Tell me what an “investigation” of this matter involves. Do agents go door to door in Montgomery County, Maryland asking everyone who went to high school in the early 1980s if they remember going to some kind of party?

Second: IT’S NEVER THE VICTIM WHO NEEDS AN INVESTIGATION! She knows what her story is. It’s the accused who wants an investigation to know exactly what he’s accused of.

Blasey Ford already knows what she thinks happened. I’ve been waiting my whole life to unburden myself about that night in 1981, 1982 or 1983 in a dark bedroom. Well, I’m not sure if it was a bedroom, but it definitely had a door. And a ceiling and a floor-ish kind of thing. And walls — I know I was surrounded by walls. I remember thinking, “OH MY GOSH, I’M IN A CLOSED SPACE!” On one hand, walls keep me warm, but that’s also why I’ve never enjoyed sex.

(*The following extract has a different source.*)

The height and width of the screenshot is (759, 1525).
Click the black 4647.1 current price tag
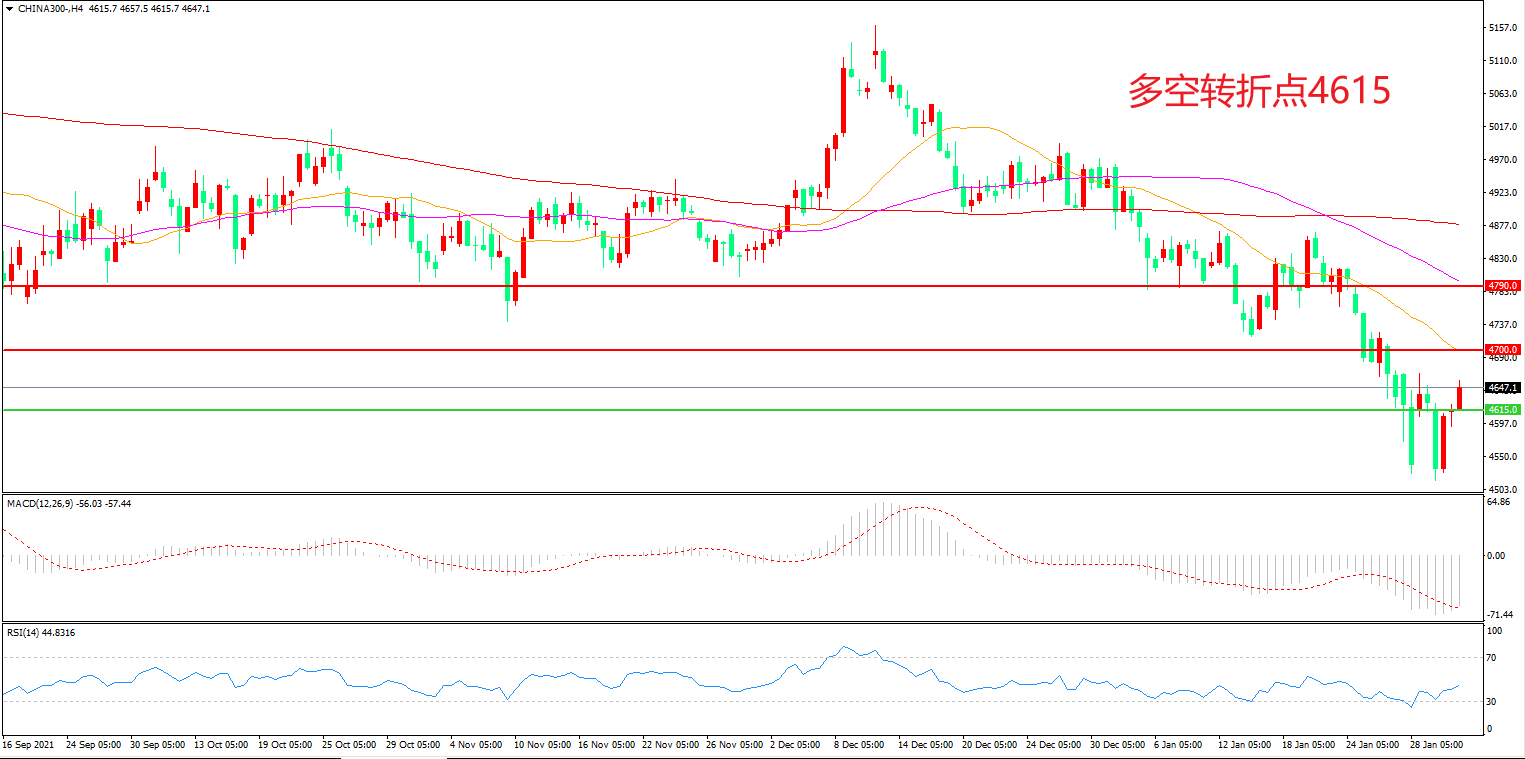click(1503, 388)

The only reason for the professor to insist upon an “investigation” is to delay having to give her story under oath until she knows what can be proved — and what can be disproved.

Of course, the main purpose of an “investigation” is to give the media time to browbeat Republicans into withdrawing Kavanaugh’s name and doing the honorable thing by nominating someone more suitable. Someone like Asia Argento.